2011年5月16日(月)「しんぶん赤旗」

主張

軽度者への給付削減

“負担あり介護なし”の加速だ


 菅直人内閣が提出した介護保険法改定案の審議が始まりました。東日本大震災の直前閣議決定されていたもので、「要支援」者向けにおこなわれている介護保険の訪問・通所サービスを、市町村の判断で「介護予防・日常生活支援総合事業」に移し、配食や見守りなどと組み合わせて保険給付の対象外にできるとしたものです。介護保険からの給付費を削減し、国の負担を減らすのが狙いです。

安上がりの事業の危険

 40歳以上の国民が保険料を負担している介護保険はこれまでも公的な介護体制が不十分で、“負担あって介護なし”と批判されてきました。介護保険料を払わせ、「要支援」と認定しながら、「支援事業」に移し、給付対象からはずすのは、介護が必要な人たちの権利を奪うことにもなる、介護保険のいっそうの改悪です。

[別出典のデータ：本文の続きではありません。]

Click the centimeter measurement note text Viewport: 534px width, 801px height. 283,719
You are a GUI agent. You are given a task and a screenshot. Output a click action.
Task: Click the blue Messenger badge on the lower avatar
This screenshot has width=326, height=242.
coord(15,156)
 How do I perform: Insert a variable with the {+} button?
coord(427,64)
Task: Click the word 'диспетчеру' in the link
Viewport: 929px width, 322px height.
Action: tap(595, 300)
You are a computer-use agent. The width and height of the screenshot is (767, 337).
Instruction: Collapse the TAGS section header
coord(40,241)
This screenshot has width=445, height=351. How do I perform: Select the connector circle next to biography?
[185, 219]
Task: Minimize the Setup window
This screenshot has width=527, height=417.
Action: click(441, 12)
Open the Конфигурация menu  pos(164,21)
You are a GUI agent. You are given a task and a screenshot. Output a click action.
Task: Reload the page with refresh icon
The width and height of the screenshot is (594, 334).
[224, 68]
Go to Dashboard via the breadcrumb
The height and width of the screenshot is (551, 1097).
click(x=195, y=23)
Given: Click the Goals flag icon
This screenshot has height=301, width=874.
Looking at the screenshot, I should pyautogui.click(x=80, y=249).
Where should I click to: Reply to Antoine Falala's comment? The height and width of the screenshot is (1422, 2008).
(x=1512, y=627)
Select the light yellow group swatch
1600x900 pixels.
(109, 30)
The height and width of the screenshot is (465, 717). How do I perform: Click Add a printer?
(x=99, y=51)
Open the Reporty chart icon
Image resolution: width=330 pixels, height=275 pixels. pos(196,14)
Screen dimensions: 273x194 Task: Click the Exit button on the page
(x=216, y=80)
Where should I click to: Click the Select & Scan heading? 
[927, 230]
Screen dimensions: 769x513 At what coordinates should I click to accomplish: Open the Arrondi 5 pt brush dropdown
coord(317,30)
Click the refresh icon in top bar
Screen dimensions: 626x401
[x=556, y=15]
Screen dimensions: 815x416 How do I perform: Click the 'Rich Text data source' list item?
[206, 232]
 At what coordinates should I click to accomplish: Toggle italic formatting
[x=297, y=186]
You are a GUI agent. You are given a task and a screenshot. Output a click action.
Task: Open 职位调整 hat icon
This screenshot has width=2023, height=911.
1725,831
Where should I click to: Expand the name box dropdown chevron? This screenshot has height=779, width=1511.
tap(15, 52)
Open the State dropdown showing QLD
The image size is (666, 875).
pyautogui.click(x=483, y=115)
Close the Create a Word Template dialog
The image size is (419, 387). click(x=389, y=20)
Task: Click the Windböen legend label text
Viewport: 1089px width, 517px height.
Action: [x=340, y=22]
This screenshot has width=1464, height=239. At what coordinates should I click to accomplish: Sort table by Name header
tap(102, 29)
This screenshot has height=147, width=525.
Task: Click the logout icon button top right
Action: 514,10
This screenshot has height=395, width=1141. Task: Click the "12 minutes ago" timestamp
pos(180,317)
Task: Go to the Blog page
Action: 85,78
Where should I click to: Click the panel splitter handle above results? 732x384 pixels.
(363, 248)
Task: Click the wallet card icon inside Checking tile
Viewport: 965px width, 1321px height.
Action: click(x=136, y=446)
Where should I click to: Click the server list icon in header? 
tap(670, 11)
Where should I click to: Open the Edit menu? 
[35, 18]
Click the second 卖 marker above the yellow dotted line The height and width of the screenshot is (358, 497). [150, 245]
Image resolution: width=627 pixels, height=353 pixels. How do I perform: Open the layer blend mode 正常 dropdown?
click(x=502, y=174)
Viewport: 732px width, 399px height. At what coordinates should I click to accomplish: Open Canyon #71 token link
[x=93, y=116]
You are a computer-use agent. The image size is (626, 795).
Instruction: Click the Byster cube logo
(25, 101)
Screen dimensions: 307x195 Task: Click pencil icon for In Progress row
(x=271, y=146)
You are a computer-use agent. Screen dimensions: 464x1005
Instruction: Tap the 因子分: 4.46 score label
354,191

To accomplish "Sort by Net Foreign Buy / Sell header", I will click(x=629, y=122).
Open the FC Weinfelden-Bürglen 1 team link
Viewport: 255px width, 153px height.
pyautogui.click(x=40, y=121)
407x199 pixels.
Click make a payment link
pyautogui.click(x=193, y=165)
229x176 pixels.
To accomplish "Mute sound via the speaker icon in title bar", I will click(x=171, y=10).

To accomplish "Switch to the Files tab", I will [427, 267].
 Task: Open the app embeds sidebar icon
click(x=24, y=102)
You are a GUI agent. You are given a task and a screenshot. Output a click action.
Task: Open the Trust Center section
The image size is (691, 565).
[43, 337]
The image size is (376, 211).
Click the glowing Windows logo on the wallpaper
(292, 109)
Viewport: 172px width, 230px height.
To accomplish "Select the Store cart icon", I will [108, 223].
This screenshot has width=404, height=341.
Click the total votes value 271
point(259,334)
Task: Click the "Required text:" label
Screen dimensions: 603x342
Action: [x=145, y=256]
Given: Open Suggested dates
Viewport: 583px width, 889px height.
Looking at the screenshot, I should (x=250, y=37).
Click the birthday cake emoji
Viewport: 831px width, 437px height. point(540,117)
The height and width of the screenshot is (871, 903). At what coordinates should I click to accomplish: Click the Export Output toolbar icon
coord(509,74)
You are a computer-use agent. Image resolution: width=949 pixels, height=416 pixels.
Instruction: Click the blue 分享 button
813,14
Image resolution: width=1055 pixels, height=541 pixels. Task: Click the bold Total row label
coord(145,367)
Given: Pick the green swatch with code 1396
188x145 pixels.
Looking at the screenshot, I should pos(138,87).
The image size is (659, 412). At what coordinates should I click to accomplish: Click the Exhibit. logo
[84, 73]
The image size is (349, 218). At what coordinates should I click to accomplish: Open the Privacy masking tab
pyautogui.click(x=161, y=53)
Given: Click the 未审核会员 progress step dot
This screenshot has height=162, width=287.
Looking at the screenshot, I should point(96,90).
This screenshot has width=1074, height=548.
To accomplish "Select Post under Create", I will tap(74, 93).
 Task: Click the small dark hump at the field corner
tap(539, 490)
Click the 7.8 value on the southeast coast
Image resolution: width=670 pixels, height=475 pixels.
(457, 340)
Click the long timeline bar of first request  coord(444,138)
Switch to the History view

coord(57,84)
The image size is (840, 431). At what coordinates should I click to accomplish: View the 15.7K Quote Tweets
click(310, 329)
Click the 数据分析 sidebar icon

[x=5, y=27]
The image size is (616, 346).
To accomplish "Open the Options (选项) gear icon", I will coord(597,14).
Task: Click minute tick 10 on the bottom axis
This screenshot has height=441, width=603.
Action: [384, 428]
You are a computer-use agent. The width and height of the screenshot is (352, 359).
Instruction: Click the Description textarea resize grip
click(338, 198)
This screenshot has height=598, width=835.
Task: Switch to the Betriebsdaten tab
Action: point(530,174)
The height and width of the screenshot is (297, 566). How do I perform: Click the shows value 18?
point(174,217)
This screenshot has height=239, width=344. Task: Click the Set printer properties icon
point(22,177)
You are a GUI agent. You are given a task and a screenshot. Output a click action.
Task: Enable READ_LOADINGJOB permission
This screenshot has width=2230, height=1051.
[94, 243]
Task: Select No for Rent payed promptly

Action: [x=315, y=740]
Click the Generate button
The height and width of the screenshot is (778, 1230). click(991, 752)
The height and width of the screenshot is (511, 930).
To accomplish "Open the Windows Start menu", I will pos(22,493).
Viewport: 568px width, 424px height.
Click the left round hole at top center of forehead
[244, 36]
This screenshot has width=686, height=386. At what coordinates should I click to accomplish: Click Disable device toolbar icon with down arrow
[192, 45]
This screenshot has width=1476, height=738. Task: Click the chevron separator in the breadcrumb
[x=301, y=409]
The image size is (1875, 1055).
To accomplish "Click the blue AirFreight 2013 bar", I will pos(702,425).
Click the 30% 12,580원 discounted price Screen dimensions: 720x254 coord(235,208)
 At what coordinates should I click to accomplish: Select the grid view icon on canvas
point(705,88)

 市町村が実施する「総合事業」にも介護保険料や国・自治体の交付金が支出されますが、その事業費には上限が設けられています。基本は介護保険の認定で「非該当」とされた介護保険給付対象外の人たち向けの事業です。

 介護保険での訪問・通所サービスなどの事業には全国一律の基準がありますが、「総合事業」にはそうした基準がありません。市町村が事業費の上限を超えないよう安上がりな方法を選べば、劣悪なサービスしか受けられなくなります。逆に利用料は、介護保険が定める「1割負担」より高くなることもありえます。

 介護保険は「介護の社会化」をうたい文句に2000年に創設され11年になりました。国や自治体が支出する公費と、国民が負担する保険料や利用料を財源に、公的な介護制度確立が目的とされました。しかしもともとの介護施設やサービスの体制が不足していたうえ、自公政権が社会保障費の削減路線を続け、国庫負担を減らしてきたため、介護サービスの削減や保険料・利用料の負担拡大が続いてきました。

 高齢化にともない公的な介護を求める人は増えています。たとえば特養ホームに入りたくても入れない「待機者」は、介護保険が導入されてから10年間で4倍以上に増え09年には42万人にものぼりました。家族の介護のため、仕事をやめなければならなかった人が13万人もいるありさまです。

 高齢になれば誰でも病気にかかりやすくなり、日常生活が不自由になります。状態が軽い人への対策をつくすことは重度化を防ぎ、認知症や寝たきりなどを予防することにもなります。症状が軽いからというだけで保険給付の対象からはずし、安上がりの事業に委ねる今回の改定は、介護を予防する上でもあべこべの対策です。

公費負担の大幅拡大を

 高齢者は「社会の宝」です。高齢者が安心して暮らせる体制を整えるのは国と社会の責任です。東日本大震災の被災地でも、介護が必要な人に公的な介護を保障することが重要になっています。

 特養ホームなど公的な介護体制の充実にも、加入者や利用者の負担を増やさず安心できる介護保険の制度を実現するにも、不可欠なのは国庫負担の拡大です。必要な国庫負担を増やさず、給付の引き下げか負担の引き上げかと迫るのでは、民主党政権も自公政権と同じということになるだけです。